The national center for the fight against online hatred of the Paris prosecutor’s office opened an investigation on Friday, June 17 following a complaint filed by the principal education advisor (CPE) of the Lycée Charlemagne. According to the prosecution, which confirmed the facts on Monday, she was the victim of death threats and online harassment.
The facts date back to Thursday, June 16 when a young girl wearing a veil presented herself for the baccalaureate exams at her examination center at the Lycée Charlemagne (Paris). The CPE would then have banned her from entering the premises if she did not remove her veil. Then, according to a police source, the versions of the two women diverge. The counselor assures that the student refused to remove her veil, while the latter claims to have removed it but not to have been able to enter.

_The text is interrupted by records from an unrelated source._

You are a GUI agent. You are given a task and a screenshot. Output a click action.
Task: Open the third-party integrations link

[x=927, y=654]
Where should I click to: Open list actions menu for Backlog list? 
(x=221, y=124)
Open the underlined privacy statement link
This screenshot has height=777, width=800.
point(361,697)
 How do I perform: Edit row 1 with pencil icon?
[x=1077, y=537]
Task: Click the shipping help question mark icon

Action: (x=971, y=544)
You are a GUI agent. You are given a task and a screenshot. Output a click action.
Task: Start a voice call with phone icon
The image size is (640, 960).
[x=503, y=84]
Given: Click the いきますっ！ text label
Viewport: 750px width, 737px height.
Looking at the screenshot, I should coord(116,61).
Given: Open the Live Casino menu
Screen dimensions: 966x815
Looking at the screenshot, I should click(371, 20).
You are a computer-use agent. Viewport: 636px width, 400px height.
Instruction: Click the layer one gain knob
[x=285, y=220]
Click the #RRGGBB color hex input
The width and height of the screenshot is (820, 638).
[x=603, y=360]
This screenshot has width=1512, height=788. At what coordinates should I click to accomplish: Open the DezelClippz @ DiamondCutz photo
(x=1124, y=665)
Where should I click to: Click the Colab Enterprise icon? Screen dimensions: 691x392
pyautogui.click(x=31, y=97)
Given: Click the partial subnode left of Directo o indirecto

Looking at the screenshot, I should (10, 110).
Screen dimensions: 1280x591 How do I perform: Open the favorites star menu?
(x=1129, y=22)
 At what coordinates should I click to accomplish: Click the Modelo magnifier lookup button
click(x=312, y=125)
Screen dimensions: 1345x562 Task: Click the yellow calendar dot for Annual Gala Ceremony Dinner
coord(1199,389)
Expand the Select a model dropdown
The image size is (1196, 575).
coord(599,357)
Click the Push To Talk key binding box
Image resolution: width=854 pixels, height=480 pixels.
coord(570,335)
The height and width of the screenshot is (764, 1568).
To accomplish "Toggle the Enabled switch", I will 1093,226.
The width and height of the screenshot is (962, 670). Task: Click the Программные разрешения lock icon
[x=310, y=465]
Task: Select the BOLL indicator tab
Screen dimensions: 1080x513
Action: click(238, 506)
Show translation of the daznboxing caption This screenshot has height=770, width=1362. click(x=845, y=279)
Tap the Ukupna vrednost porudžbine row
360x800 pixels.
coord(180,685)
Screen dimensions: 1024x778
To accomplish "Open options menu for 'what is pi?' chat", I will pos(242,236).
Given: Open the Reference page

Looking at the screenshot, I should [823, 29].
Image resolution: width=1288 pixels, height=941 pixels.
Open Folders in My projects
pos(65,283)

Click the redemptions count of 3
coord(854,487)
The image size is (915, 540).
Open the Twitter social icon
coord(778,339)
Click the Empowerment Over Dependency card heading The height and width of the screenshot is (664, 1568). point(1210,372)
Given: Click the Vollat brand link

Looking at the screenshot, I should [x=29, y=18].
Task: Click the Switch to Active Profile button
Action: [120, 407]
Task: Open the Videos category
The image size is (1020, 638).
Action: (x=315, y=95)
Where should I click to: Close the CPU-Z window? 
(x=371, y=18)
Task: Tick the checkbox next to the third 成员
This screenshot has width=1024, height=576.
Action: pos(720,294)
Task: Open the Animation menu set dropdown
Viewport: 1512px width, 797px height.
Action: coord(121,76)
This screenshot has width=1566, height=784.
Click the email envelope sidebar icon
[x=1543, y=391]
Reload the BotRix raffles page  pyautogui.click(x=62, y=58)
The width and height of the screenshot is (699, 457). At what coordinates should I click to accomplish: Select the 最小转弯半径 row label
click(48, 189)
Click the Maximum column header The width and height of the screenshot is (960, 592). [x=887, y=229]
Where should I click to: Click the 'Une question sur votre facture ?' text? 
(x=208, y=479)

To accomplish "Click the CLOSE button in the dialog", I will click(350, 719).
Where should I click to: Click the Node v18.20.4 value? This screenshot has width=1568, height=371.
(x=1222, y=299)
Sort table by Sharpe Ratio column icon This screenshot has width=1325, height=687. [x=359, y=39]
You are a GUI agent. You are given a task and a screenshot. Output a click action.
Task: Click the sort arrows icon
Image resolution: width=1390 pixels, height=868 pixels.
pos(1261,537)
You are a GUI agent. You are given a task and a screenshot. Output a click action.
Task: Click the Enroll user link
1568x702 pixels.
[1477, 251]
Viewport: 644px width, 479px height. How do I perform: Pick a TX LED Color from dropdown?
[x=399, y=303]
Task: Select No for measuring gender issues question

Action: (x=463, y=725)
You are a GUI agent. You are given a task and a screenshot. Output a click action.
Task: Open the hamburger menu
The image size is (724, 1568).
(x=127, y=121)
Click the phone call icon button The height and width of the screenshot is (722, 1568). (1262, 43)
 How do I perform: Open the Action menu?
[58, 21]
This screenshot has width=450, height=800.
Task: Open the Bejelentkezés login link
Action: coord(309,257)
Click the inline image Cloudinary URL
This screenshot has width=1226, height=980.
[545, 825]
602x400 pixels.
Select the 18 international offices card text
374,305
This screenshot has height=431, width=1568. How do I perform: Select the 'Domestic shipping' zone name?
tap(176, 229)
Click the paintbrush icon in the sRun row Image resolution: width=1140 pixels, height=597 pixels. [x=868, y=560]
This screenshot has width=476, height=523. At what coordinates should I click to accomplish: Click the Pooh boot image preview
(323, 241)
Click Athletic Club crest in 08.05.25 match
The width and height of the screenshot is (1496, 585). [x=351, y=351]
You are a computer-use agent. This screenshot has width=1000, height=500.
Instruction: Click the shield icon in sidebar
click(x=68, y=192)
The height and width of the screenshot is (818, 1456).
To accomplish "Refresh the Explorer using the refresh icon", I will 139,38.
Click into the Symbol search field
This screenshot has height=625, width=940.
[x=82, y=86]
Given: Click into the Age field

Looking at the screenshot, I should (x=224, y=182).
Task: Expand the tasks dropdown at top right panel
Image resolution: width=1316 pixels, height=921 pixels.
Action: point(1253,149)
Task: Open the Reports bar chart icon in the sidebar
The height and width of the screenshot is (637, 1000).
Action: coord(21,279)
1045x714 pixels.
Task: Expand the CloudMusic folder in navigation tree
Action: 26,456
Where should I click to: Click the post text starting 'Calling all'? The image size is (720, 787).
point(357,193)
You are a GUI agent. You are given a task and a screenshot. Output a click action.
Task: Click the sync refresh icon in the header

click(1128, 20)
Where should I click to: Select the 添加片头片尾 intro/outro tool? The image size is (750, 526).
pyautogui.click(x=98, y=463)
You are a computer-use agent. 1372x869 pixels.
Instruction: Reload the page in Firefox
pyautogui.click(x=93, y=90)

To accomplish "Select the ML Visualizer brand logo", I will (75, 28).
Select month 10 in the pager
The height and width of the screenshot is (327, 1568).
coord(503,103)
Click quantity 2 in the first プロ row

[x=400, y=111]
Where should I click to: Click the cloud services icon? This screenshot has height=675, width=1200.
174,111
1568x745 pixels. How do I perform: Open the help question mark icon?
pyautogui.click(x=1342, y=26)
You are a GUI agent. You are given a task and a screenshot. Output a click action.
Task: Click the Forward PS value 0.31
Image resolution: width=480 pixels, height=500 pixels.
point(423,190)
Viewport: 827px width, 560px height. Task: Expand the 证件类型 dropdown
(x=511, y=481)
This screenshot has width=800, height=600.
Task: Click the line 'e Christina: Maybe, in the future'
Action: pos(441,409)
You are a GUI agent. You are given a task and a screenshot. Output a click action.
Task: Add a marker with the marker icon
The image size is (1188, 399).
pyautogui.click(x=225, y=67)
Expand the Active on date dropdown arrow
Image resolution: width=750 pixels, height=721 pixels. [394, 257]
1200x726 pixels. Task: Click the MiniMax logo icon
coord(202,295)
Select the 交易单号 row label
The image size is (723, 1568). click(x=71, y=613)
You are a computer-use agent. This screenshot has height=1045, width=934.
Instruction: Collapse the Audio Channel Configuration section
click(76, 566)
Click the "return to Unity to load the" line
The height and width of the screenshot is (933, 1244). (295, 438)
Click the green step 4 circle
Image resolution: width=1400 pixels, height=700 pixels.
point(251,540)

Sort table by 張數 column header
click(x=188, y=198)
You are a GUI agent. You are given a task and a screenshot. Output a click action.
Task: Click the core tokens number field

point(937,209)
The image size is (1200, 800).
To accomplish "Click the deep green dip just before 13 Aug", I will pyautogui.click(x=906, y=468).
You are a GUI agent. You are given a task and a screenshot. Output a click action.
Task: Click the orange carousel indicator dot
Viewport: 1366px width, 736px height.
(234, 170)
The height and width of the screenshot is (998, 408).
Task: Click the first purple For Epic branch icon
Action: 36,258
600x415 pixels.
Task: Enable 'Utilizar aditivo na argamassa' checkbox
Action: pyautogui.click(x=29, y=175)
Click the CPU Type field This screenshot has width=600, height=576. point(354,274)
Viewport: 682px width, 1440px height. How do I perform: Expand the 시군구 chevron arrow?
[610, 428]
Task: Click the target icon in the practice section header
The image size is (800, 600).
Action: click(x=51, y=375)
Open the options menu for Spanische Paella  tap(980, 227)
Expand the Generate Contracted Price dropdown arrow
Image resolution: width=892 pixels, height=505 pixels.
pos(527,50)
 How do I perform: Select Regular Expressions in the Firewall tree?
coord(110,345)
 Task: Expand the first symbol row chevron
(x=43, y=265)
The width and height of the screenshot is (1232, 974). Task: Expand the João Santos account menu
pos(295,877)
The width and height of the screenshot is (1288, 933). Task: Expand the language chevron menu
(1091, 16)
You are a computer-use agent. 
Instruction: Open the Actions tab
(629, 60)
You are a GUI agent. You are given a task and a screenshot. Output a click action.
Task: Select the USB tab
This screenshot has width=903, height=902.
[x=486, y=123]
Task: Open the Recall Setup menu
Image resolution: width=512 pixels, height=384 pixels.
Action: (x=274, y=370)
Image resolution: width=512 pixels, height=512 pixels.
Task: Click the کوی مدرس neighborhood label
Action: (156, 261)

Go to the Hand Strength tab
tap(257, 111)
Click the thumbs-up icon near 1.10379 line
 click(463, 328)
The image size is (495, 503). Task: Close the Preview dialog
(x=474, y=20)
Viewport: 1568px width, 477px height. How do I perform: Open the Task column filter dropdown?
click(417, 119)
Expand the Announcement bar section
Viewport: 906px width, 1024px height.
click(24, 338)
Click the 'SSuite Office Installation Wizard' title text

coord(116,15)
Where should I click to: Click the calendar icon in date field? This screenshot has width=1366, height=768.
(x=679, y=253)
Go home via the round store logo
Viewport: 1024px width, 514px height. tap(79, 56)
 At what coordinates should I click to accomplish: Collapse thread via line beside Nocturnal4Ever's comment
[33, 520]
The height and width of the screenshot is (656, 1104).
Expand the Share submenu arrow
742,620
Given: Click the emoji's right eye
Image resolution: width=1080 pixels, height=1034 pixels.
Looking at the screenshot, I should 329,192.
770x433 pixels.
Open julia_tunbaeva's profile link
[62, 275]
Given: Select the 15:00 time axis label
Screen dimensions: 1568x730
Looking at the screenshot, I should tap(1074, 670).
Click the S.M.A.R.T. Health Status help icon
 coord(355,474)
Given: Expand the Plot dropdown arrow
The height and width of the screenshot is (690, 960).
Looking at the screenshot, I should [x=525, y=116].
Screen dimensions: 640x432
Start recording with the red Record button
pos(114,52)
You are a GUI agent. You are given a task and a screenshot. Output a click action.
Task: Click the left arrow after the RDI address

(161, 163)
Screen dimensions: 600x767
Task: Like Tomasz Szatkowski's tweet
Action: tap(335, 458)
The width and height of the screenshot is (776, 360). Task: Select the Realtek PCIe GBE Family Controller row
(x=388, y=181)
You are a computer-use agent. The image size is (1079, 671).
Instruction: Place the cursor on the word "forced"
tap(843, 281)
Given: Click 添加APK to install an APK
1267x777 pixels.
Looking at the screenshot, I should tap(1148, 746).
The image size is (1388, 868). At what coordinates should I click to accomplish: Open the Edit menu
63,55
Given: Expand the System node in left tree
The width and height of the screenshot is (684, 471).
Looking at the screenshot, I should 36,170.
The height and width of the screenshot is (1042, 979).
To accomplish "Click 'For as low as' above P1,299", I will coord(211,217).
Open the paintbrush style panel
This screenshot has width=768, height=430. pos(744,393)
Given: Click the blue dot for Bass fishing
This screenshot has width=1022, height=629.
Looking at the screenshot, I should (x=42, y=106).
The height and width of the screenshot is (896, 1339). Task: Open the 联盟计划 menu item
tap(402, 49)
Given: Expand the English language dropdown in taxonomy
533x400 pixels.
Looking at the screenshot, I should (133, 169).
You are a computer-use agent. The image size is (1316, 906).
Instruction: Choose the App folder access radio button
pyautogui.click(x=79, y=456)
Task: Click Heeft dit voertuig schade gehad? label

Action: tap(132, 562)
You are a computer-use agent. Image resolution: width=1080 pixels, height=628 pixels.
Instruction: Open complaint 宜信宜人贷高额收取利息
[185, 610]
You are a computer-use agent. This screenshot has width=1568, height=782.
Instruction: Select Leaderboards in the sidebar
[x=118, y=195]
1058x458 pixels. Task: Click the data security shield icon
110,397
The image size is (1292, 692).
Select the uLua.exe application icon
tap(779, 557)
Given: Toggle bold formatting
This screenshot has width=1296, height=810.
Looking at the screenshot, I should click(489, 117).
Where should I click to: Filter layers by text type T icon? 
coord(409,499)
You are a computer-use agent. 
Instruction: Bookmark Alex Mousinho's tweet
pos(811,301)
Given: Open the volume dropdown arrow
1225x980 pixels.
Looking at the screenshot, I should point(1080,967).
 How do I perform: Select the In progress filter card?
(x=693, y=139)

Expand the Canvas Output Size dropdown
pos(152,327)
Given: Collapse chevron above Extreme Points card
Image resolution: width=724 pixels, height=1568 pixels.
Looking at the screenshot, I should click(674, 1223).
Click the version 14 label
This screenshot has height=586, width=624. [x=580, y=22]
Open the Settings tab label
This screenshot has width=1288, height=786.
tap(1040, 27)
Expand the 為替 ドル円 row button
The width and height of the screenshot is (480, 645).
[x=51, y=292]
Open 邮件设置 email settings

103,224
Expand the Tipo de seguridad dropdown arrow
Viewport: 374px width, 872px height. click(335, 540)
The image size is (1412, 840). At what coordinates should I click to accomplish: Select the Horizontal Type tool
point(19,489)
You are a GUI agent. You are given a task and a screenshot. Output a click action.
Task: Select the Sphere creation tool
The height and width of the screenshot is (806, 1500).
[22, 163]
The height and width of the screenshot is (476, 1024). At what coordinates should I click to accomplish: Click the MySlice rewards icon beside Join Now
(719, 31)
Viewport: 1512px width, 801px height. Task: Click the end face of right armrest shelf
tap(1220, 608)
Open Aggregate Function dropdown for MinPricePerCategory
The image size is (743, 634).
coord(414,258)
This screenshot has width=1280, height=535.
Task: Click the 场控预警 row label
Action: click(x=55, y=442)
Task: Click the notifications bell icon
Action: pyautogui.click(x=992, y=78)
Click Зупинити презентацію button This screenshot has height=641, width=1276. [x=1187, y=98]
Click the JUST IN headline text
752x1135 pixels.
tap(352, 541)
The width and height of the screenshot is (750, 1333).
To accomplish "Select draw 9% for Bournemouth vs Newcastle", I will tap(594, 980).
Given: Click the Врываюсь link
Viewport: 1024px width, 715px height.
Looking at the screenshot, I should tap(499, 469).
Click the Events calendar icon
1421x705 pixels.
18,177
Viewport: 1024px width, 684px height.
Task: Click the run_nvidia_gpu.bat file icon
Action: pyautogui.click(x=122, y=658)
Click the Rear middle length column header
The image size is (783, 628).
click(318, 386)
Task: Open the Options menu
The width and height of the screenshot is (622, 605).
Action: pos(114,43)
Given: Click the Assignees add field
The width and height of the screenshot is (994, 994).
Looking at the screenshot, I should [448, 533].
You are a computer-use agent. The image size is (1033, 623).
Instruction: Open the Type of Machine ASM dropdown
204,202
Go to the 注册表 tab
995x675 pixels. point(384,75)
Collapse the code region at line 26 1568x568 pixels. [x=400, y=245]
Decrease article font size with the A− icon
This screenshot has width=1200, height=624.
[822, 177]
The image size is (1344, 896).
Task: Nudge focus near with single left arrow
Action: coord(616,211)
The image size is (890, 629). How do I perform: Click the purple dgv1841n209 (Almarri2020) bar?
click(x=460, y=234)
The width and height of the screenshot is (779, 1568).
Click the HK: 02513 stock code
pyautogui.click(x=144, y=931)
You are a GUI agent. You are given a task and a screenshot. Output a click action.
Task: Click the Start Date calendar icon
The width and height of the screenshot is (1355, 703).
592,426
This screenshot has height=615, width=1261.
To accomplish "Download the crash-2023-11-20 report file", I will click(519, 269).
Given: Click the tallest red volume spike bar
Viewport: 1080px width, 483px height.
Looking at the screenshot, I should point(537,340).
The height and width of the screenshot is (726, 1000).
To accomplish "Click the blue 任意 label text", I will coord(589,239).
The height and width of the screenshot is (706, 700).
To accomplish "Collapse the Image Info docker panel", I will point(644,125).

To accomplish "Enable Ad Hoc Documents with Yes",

According to the elements collected by the rectorate of Paris, the candidate “would have initially refused to remove her veil” in order to enter the Lycée Charlemagne, “despite the reminders to the law made on several occasions by the personnel of school life”.
Threatening Tweets
That “would have led to tense exchanges between the candidate and an education staff, before the candidate finally agreed to remove her veil, and that she could be accompanied in her examination room”. Tweets quickly followed on social networks increasingly threatening, until the identity of the official is revealed.
However, since the assassination in October 2020 of Samuel Paty, professor of history and geography, endangering the lives of others by disseminating information on private, family and professional life has become a crime.
Noting that this incident “had been reported unilaterally on social networks and that death threats had been made against certain staff of the Lycée Charlemagne”the Paris Academy took Friday morning “all arrangements, in close collaboration with the judicial authorities and the prefectural services, so that their personal safety, as well as that of all the students and staff of the Lycée Charlemagne, can be ensured”said the rectorate.
Open investigation
The Academy of Paris “Condemns in the strongest terms the death threats and cyber-harassment to which its staff are currently subjected, and wishes to assure them of its full support in this ordeal”she added.
This investigation into death threats, online moral harassment and endangering the lives of others by disseminating information relating to private life was entrusted to the Central Office for the Fight against Crimes against Humanity and hate crimes (OCLCH). The authorities ensure that the civil servant and her establishment are, for their part, the subject of a “security and vigilance”.